The authors continue to study fuzzy random variables as defined by the last two authors [J. Math. Anal. Appl. 114, 409-422 (1986; Zbl 0592.60004)]. First they prove a strong law of large numbers for fuzzy random variables. The crucial point is that the space of normal, upper semicontinuous, compactly supported fuzzy sets on ${ℝ}^{n}$ is a separable metric space when equipped with a suitable metric.
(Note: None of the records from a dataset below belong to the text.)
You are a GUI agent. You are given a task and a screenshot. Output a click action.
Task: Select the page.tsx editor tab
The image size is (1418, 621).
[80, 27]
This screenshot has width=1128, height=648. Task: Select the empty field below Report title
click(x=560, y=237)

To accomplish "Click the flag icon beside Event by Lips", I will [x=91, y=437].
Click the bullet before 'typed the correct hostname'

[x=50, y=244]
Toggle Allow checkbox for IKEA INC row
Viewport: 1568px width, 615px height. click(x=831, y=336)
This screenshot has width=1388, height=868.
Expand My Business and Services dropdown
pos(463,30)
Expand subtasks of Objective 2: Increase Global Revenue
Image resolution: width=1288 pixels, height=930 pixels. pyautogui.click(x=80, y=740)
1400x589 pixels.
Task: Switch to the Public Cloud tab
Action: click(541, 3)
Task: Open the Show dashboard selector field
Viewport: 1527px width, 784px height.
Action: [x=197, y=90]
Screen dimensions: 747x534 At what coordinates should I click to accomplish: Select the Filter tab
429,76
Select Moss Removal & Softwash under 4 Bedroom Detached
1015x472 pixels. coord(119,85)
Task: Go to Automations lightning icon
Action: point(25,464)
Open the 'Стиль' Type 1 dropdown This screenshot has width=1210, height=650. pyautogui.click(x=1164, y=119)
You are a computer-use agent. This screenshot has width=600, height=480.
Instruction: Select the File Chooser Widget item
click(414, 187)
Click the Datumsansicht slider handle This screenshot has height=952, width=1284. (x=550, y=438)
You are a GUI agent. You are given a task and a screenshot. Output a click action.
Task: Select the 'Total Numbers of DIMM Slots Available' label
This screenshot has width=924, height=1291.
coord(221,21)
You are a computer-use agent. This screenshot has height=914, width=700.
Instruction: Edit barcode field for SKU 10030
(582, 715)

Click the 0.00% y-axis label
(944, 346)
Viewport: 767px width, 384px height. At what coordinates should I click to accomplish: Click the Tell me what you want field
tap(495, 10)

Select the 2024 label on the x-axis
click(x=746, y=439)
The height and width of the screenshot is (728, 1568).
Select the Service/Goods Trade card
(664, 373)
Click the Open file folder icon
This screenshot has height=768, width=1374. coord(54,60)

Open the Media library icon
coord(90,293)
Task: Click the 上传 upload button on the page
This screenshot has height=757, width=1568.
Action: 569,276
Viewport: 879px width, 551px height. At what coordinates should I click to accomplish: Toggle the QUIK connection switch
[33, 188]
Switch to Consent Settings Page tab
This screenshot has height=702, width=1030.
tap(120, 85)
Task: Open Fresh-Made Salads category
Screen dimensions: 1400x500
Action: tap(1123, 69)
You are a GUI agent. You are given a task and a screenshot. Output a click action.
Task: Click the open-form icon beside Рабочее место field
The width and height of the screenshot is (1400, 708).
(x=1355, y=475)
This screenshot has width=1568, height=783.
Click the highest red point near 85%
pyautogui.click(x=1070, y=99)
The second main result is a central limit theorem. The proof is based on an embedding theorem, which says that under additional assumptions the above mentioned space of fuzzy sets can be embedded isometrically into a space of continuous functions. The embedding theorem has already appeared in a previous paper by the last two authors [Ann. Probab. 13, 1373-1379 (1985; Zbl 0583.60011)] though not referred to in the text.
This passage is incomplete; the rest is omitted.